TRT’yi kim korkutuyor?

Bu yazımızı okuyanlar, bizi ciddî bir sinema izleyicisi zannedebilirler.

Benim gibi ömürlerinin hazanına girmişlerin, bu nevi konularla meşgul olmamıza üzülen dostlarımızın da farkındayız. Fakat bütün mesele, bakış açısı ve durup baktığımız yer değil mi? Fukara milletin alın teriyle, millete gösterilmek üzere TRT’mizin çektiği filmleri, bu milletin bir ferdi olarak merak ediyoruz. Veya kırk sene öncesinden kalan bir “SANAT VE EDEBİYAT” kimliğimizin ara ara nüksetmesiyle de bu bakış açımız ortaya çıkmış olabilir. Yazıyı sonuna kadar okumadan “tenkit parmağını uzatan”, bazen düştüğüm pişmanlığa düşebilir. Hani, hepimiz insanız…
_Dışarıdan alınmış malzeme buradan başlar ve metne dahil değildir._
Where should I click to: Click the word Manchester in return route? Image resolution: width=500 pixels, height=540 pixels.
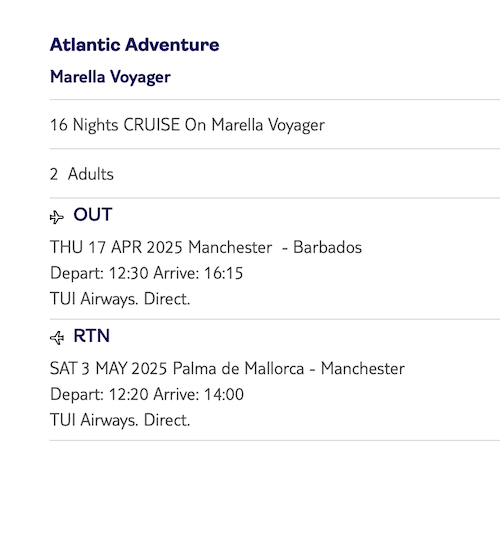363,368
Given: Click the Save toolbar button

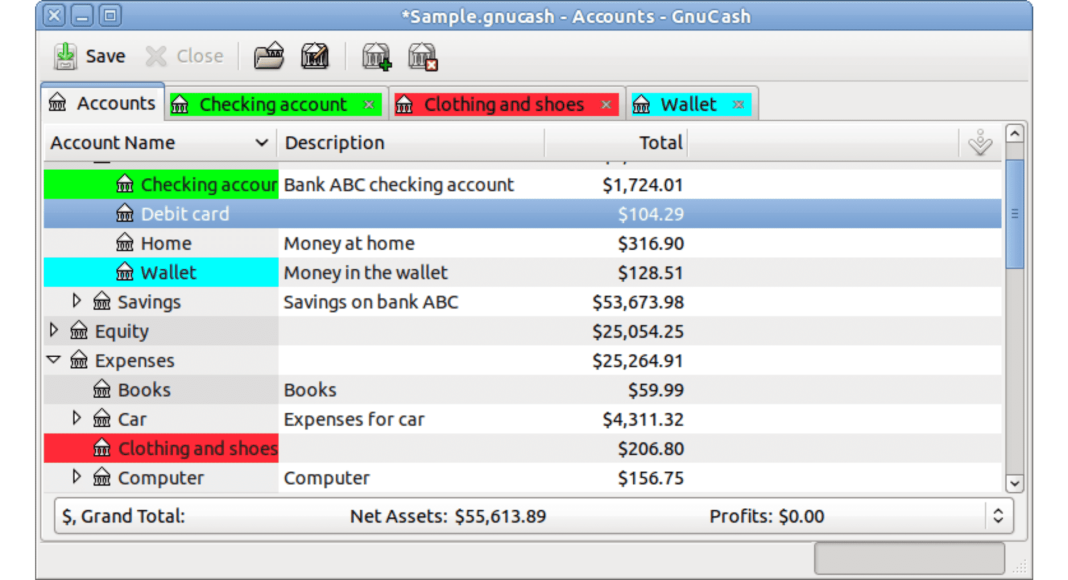Looking at the screenshot, I should pos(90,56).
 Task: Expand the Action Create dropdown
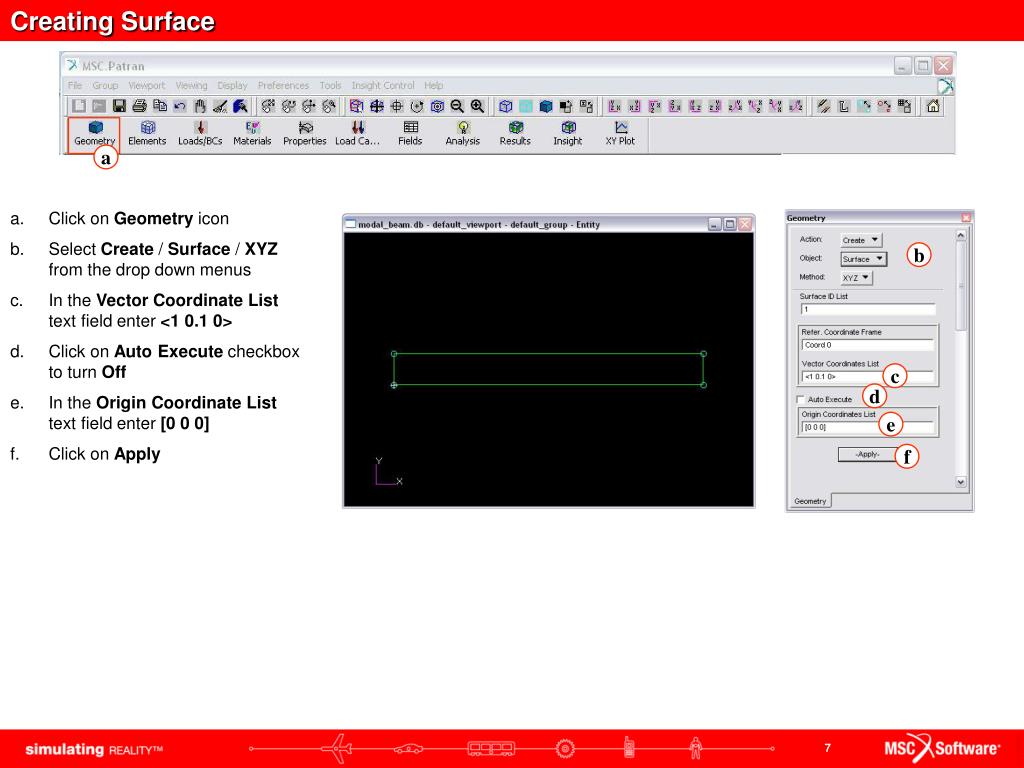861,240
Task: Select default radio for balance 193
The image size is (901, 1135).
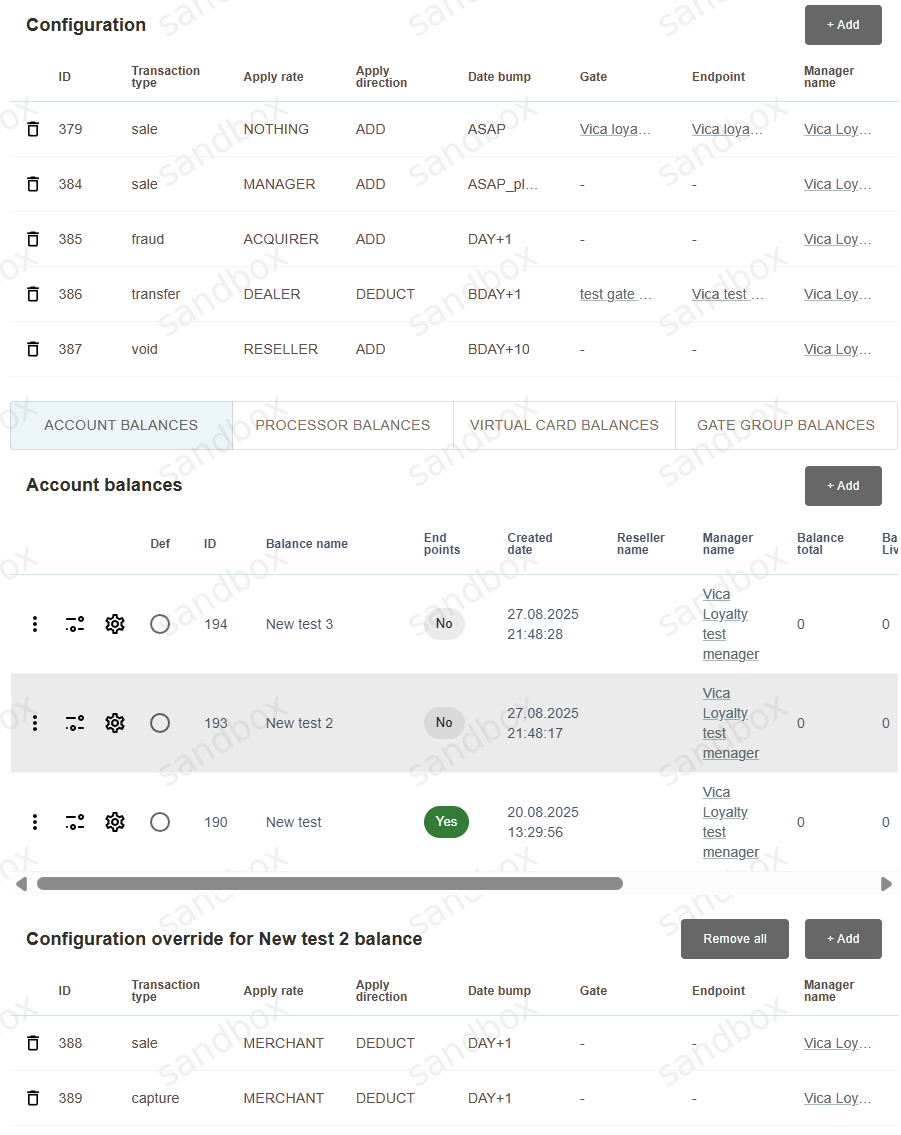Action: [160, 723]
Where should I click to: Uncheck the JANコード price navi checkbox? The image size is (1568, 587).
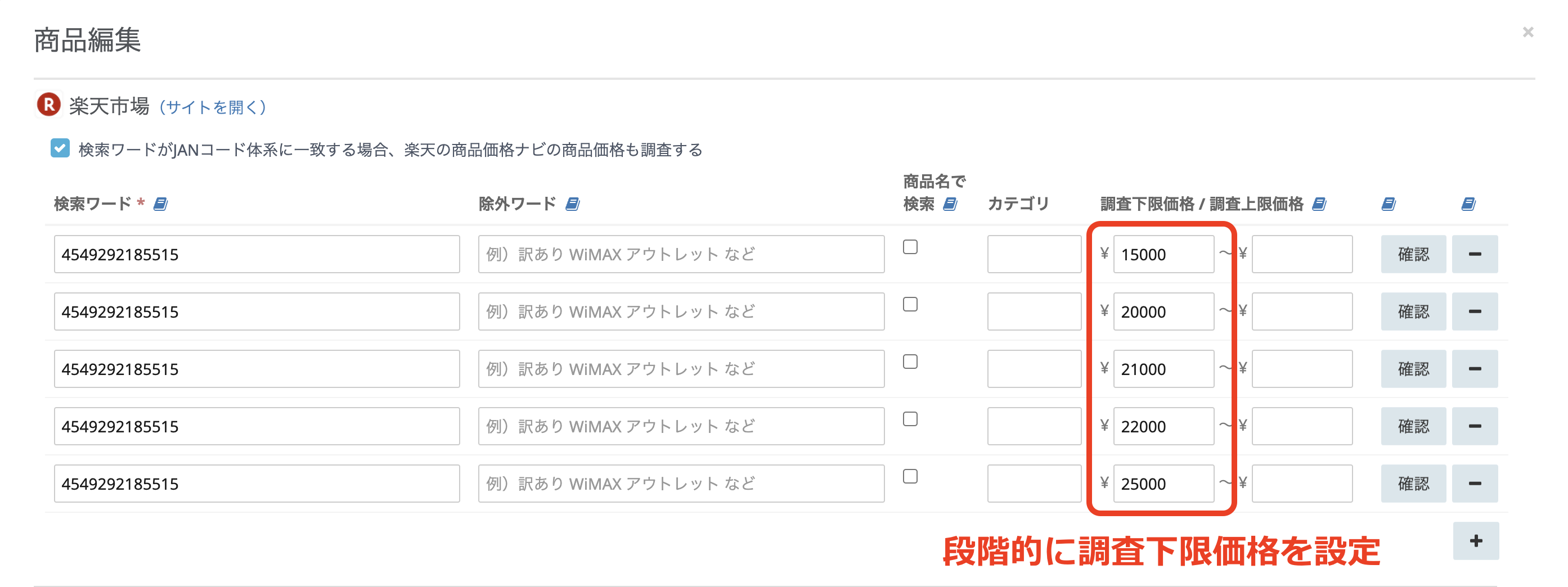click(x=60, y=148)
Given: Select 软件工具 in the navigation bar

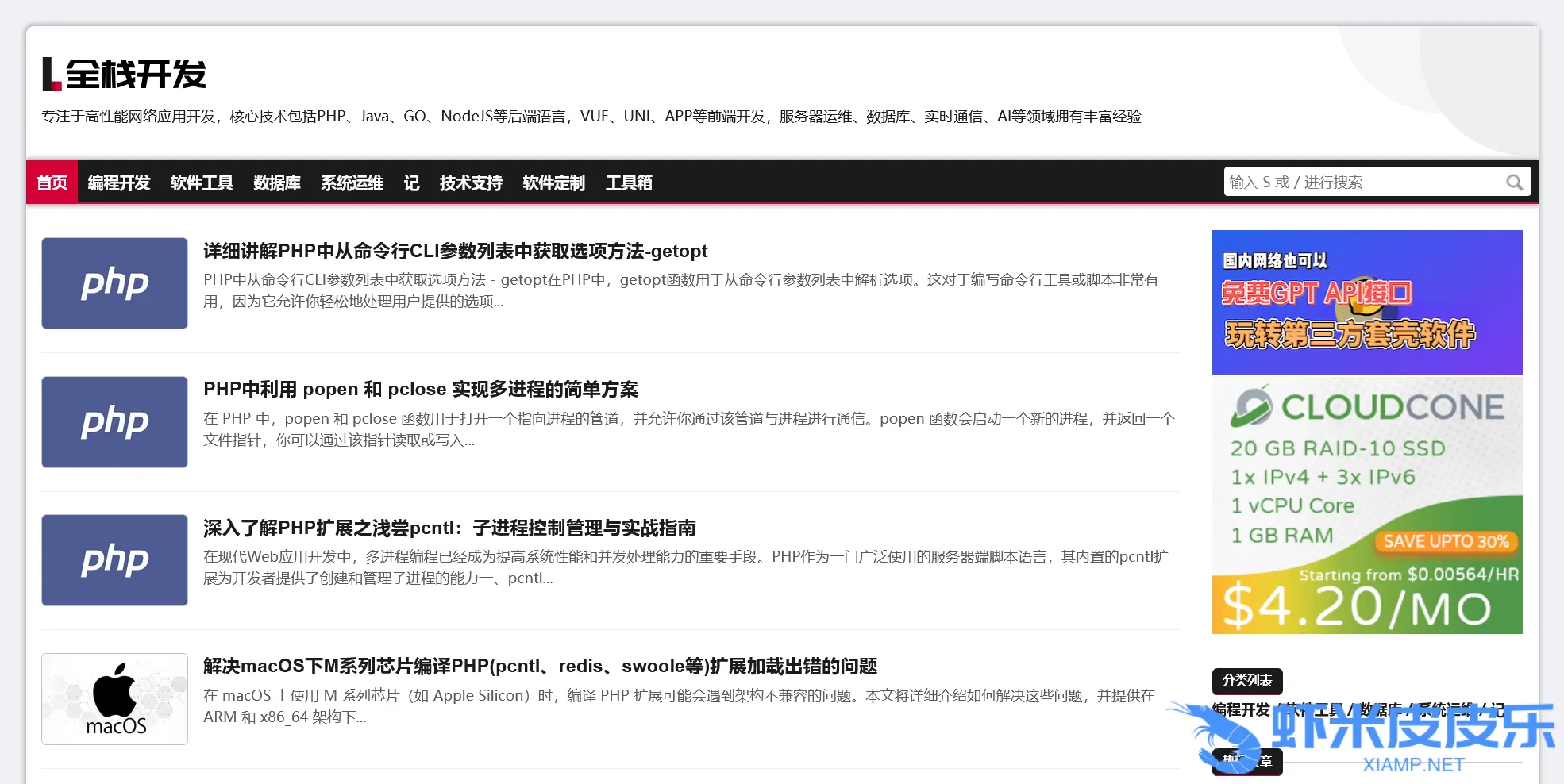Looking at the screenshot, I should (x=202, y=183).
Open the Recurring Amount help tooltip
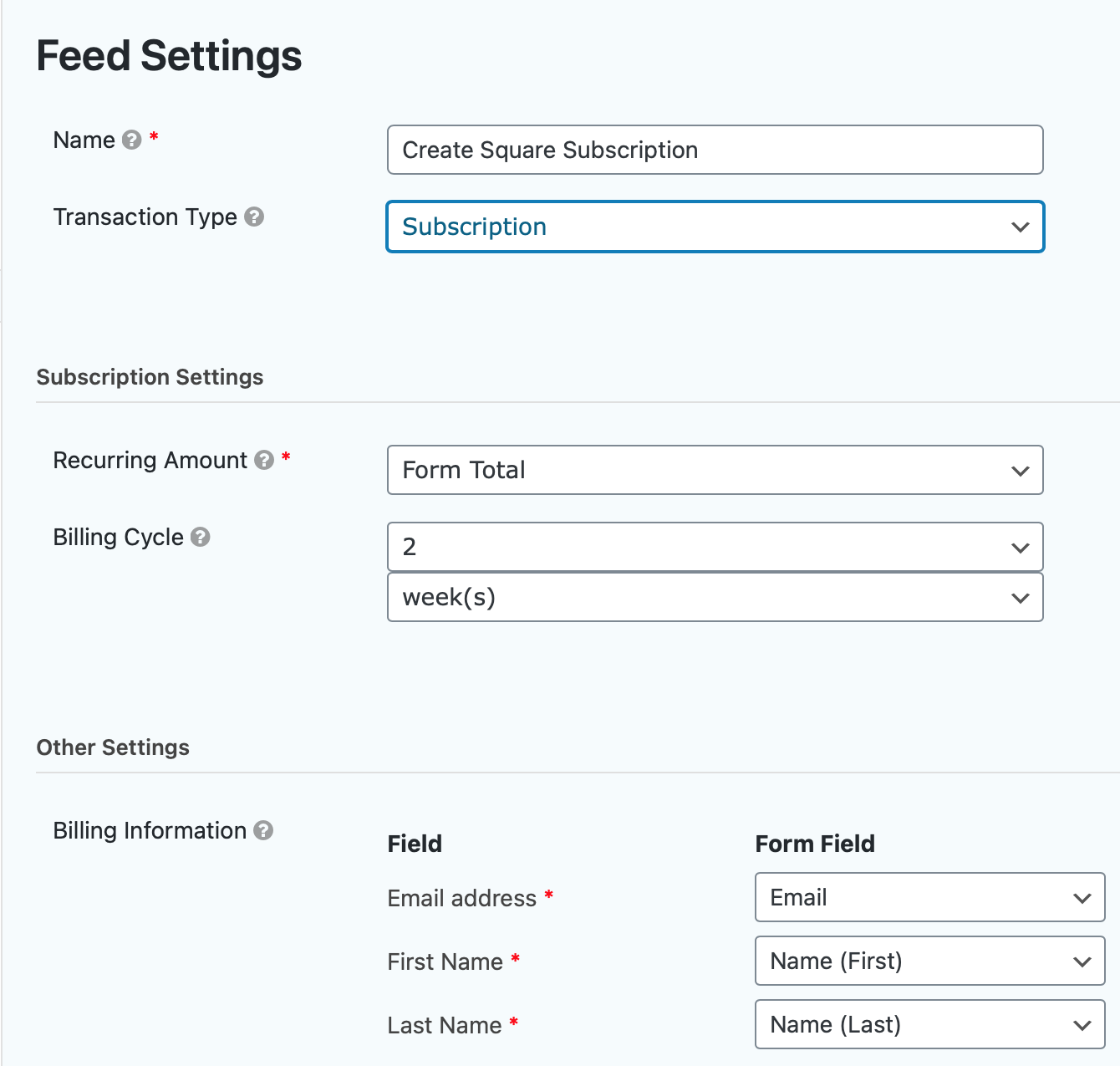Screen dimensions: 1120x1066 tap(263, 461)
İran sinemasında Ahmed-i Necat ve Türk sinemasında R. Tayip Erdoğan’ın, bütün yanlış ve eksikliklere rağmen “Millî Sinemaya” el attıklarını inkâr edemeyiz. İran Sineması hakkında iki-üç yazı yazmıştık. Fakat TRT’mizi, fırsat bulduğumda; heyecanlı bir romanın sayfalarını atlayarak, hikâyenin ana düğümleriyle yetinen okuyucu gibi, tarihi dizilerini, çok arkadan üstünkörü bazen izlemeye çalışıyorum. Dindar AKP’li kadroların yeniliğine, milletimizin teveccüh göstereceğini herkes biliyordu. Yunus Emre’yi anlatan hikâyeye paralel olarak Süleyman Şah Oğlu Ertuğrul’un hikâyesi perdeye aksetmişti. Biz buradaki çalışmaları, yeri geldikçe tamamlayıcı tenkitlerimizle tebrik de etmiştik. Bu dizilerin sanat, tarih, kostüm, mekân, dil anlatımı, hadiselerin tasvir ve düğümleri gibi cihetlerini tahlil edebilecek zamana sahip olamadığımızın mazeretini yukarıda arz ettim. Fakat bir mesele var ki, tehire ve zamana bırakılmayacak kadar önemlidir. Bu hikâyelerdeki KADININ rolü, giyimi ve diyaloğu çok önemliydi… Tarihî, millî hikâyelerin kadınlarımızca da çok izlendiğini okuyoruz. Hatta bazı muhafazakâr ailelerin çoluk-çocuk halinde ibadet huşusu içinde seyredildiğini de duyuyoruz. Yani kadınlarımıza ve bilhassa genç kızlarımıza çoğu kez rol modelleri olarak yansıtılan resimlerin, cemiyetimiz içinde önemli bir tesire sahip olduğu aşikâr…

Türk Sineması’nın “YEŞİLÇAM”daki müptezelliğiyle, TRT’nin dizilerini karşılaştıranlar yanlış yapmış olurlar… Zira kötü emsal olamaz… Biz AKP’li kadrolardan, daha çok yaratılışa ve fıtrata uygun bir yaklaşım bekliyoruz. Kadının toplumumuzdaki dününü, bugününü bilenler, tekâmül cihetiyle yarın için de konuşabilirler… Yani TRT‘nin dizilerinde tekâmül beklerken işin tereddiye yakalanması, bizi üzdüğünden şu satırları bir vazife olarak yazıyoruz.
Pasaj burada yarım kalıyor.